───── Given passage
Yeah, so a couple of different things. Again, I see, and again, bias as a primary care clinician, but I see More organizations such as us at Equality Health that are really focusing in on narrowing and eliminating disparities, focusing in on the Medicaid space, focusing in on those living in historically disinvested communities, and leveraging those technologies here as a really big opportunity.
And I think to your point, the technologies are not improving linearly, they're improving logarithmically. So I'm equally excited about the use cases. So we've been talking about social determinants of health and how we understand potentially one's unmet social needs and describe that. But then it's how do we then predict who's going to have unmet social needs?
And then increasingly it's this prescriptive piece. It's what am I actually telling somebody to do or what, how am I helping somebody on the front lines do what they can do better, faster, more efficiently as a big thing. And then increasingly they're technologies that are pointed. Towards patients, clients, members, again, depending on you sit in the ecosystem.
And how do we empower individuals in this day and age where we have access to more data, technology, information than anyone in human history to better drive those outcomes. Think about change management, thinking about motivational interviewing to, to really help in this whole stream from multiple different channels and multiple different angles.
So it's a pretty exciting time when you think about the future and you think about all the challenges that we have today and just the immense impact that data science informed tech enabled services can really help drive.
Excellent points. I think the future. It is very bright for us clinicians to take care of the patients we have to regain their trust after the last several decades around this and AI is formidable and a positive tool for us to take care of them.
We just have to use it appropriately, evidence based, rigorously unbiased and build their trust, both for the clinicians as well as for the patients we care for.
──────────
Rewrite the part of the health-technology passage starting at "And how do we" and ending at "multiple different angles.", and switch "motivational interviewing" to "shared decision making".
───── Data extracts
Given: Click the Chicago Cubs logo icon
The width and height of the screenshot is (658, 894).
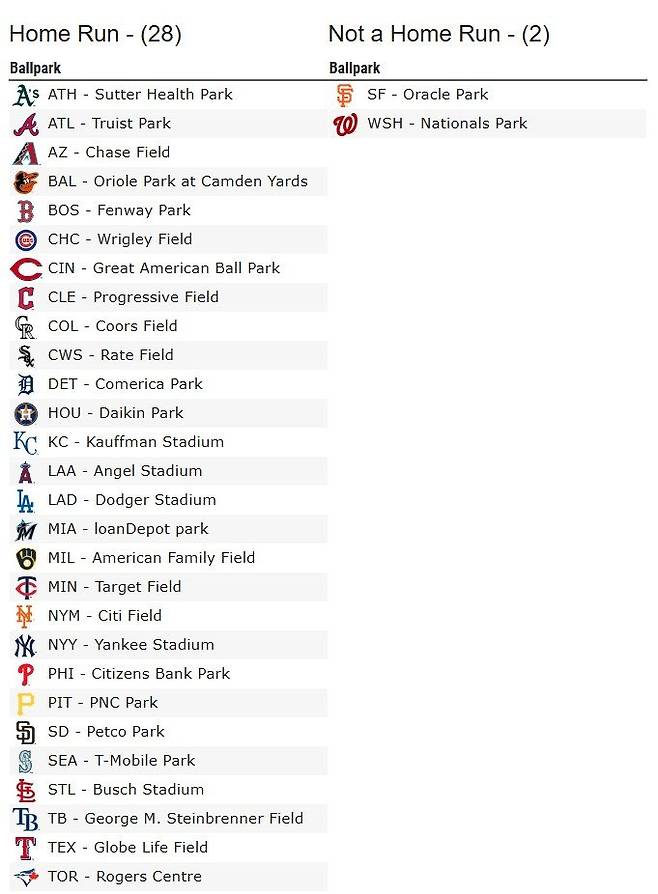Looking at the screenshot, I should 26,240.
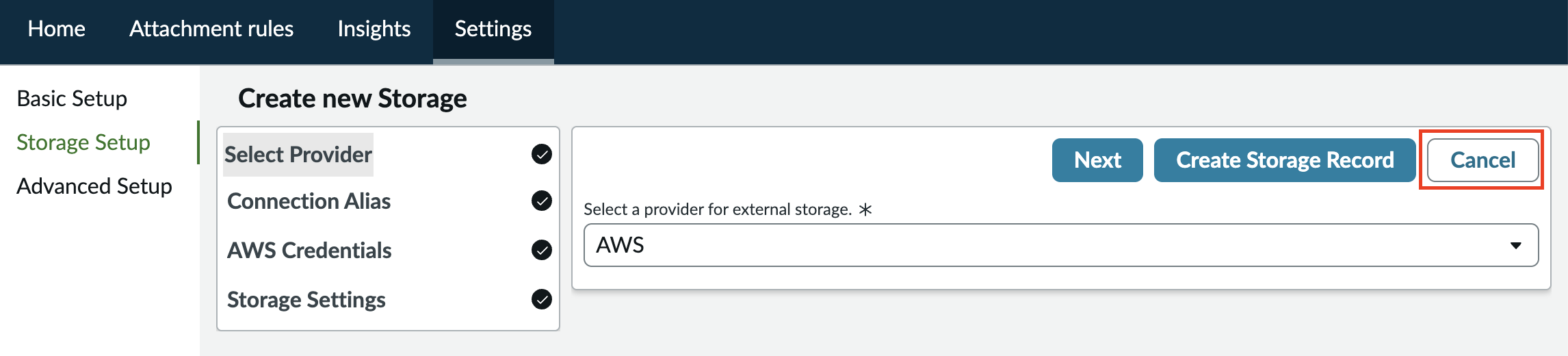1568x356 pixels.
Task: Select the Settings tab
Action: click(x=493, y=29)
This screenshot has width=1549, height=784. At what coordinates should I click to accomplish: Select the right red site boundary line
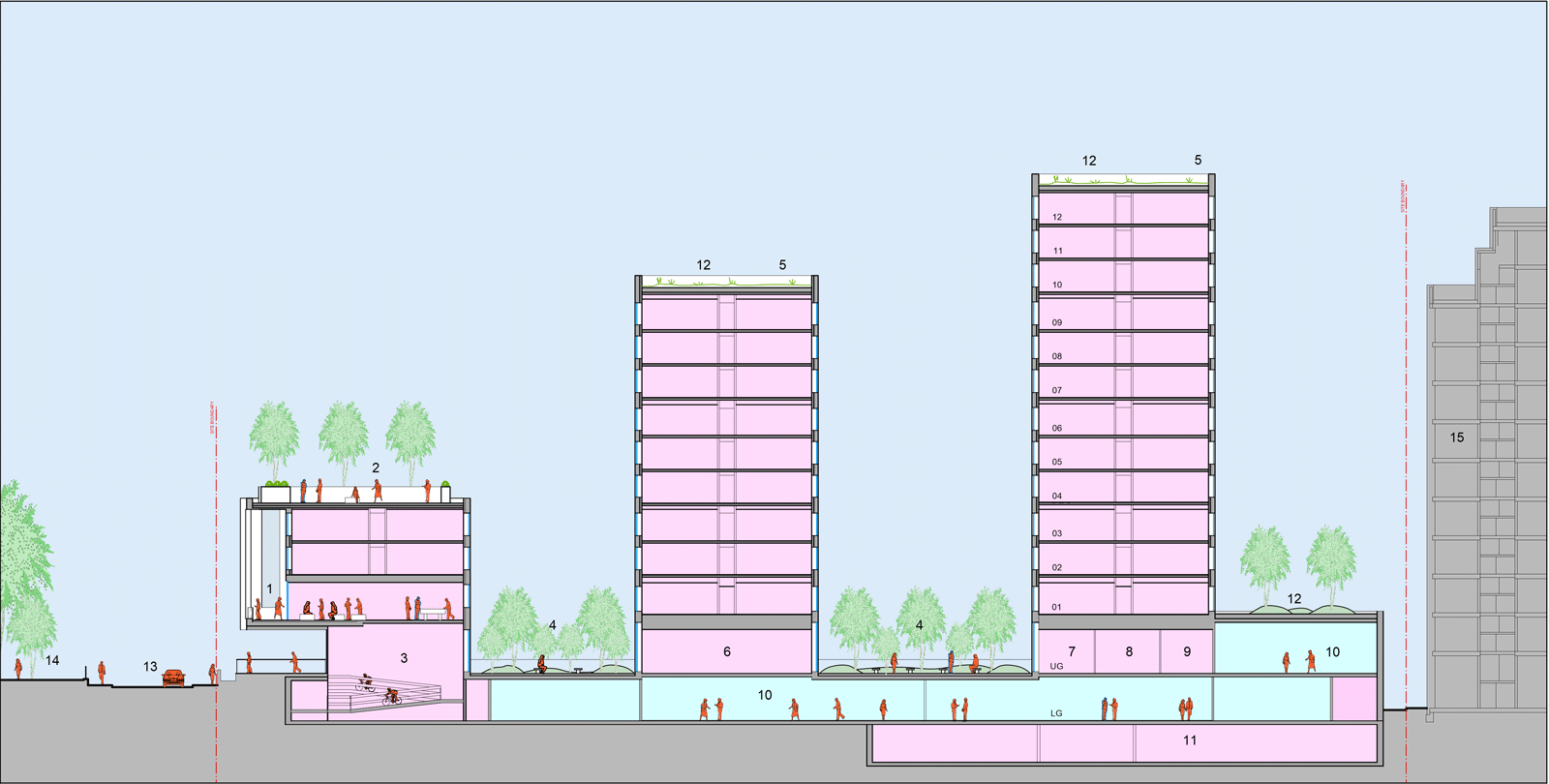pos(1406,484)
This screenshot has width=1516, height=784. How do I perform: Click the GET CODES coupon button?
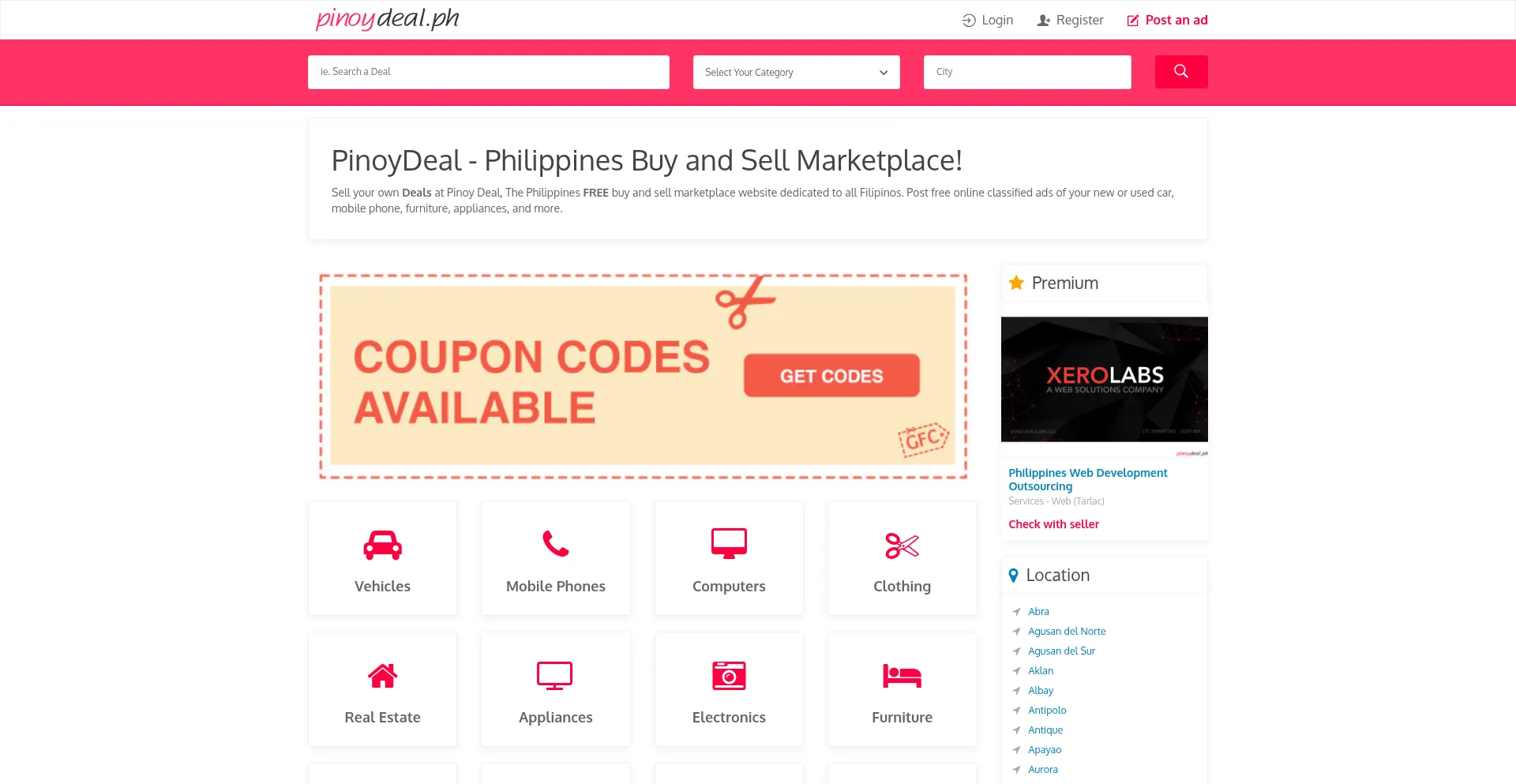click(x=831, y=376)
──────────
§ **Result of the task**:
And how do we empower individuals in this day and age where we have access to more data, technology, information than anyone in human history to better drive those outcomes. Think about change management, thinking about shared decision making to, to really help in this whole stream from multiple different channels and multiple different angles.